The Top Spotify Tracks of 2017 dataset contains 100 the most popular songs, we will try to analyze the data see if we can find out what are the secret ingradients(Tempo, Keys, name) to make a song popular.
We will rescale some variables, such as danceability, energy , speechiness, liveness, valence and accoustiness for visualization purpose. In addition, We will combine some variables (key and mode) and categorize tempo for them to make sense musically.
we will rescale danceability, energy , speechiness, liveness, valence and accoustiness by multiply 100.
*Energy is a measure from 0.0 to 1.0 and represents a perceptual measure of intensity and activity.
Speechiness detects the presence of spoken words in a track. Values above 0.66 describe tracks that are probably made entirely of spoken words.

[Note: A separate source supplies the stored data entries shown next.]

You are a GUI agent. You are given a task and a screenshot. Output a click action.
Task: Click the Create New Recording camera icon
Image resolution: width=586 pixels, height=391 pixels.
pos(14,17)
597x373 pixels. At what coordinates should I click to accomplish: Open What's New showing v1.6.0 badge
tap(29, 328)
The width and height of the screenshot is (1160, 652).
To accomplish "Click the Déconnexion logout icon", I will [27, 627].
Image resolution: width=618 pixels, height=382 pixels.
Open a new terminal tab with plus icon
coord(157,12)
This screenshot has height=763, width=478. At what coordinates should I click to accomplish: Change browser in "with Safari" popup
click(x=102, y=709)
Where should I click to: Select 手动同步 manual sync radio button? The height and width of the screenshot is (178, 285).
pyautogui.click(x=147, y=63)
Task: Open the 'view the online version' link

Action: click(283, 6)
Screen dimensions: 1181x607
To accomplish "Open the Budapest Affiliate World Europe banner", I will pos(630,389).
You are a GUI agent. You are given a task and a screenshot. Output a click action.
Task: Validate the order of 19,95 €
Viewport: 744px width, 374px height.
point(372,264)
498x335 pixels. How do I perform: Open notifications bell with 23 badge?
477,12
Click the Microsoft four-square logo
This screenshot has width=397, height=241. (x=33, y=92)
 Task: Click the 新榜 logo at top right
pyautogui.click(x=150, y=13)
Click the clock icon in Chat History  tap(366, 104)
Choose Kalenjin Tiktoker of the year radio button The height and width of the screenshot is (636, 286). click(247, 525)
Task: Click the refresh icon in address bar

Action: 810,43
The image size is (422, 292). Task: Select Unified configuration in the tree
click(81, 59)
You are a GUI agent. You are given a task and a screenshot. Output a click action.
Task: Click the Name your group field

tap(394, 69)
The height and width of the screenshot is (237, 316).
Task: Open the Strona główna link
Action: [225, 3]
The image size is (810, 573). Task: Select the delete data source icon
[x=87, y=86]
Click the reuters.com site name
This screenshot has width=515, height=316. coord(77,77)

acousticness :A confidence measure from 0.0 to 1.0 of whether the track is acoustic
liveness: Higher liveness values represent an increased probability that the track was performed live.
valence: A measure from 0.0 to 1.0 describing the musical positiveness conveyed by a track. Tracks with high valence sound more positive (e.g. happy, cheerful, euphoric),
music$danceability<- music$danceability*100
music$energy<- music$energy*100
music$speechiness<- music$speechiness*100
music$acousticness<- music$acousticness*100
music$instrumentalness<- music$instrumentalness*100
music$liveness<- music$liveness*100
music$valence<- music$valence*100We will categrize the tempo by general classical music standard. In addition. we will show the tonality of each song by combining the variable key and mode. then group the tonalatiy of the songs by key signature.
Key Characterstics and Mood * C major :Innocently Happy * C minor :Innocently Sad, Love-Sick * C sharp minor : Despair, Wailing, Weeping * C sharp major: Grief, Depressive * D major: Triumphant, Victorious War-Cries * D minor: Serious, Pious, Ruminating * D sharp minor: Deep Distress, Existential Angst * D sharp major: Cruel, Hard, Yet Full of Devotion * E major: Quarrelsome, Boisterous, Incomplete Pleasure * E minor: Effeminate, Amorous, Restless * F major: Furious, Quick-Tempered, Passing Regret * E sharp minor: Obscure, Plaintive, Funereal * F sharp major : Conquering Difficulties, Sighs of Relief * F sharp minor: Gloomy, Passionate Resentment * G major: Serious, Magnificent, Fantasy * G minor: Discontent, Uneasiness * G sharp major : Death, Eternity, Judgement * G sharp minor : Grumbling, Moaning, Wailing * A major : Joyful, Pastoral, Declaration of Love * A minor : Tender, Plaintive, Pious * A sharp major: Joyful, Quaint, Cheerful * Bflat minor : Terrible, the Night, Mocking * B major: Harsh, Strong, Wild, Rage * B minor: Solitary, Melancholic, Patience
music$tone <- ifelse(music$mode==0, "minor", "major")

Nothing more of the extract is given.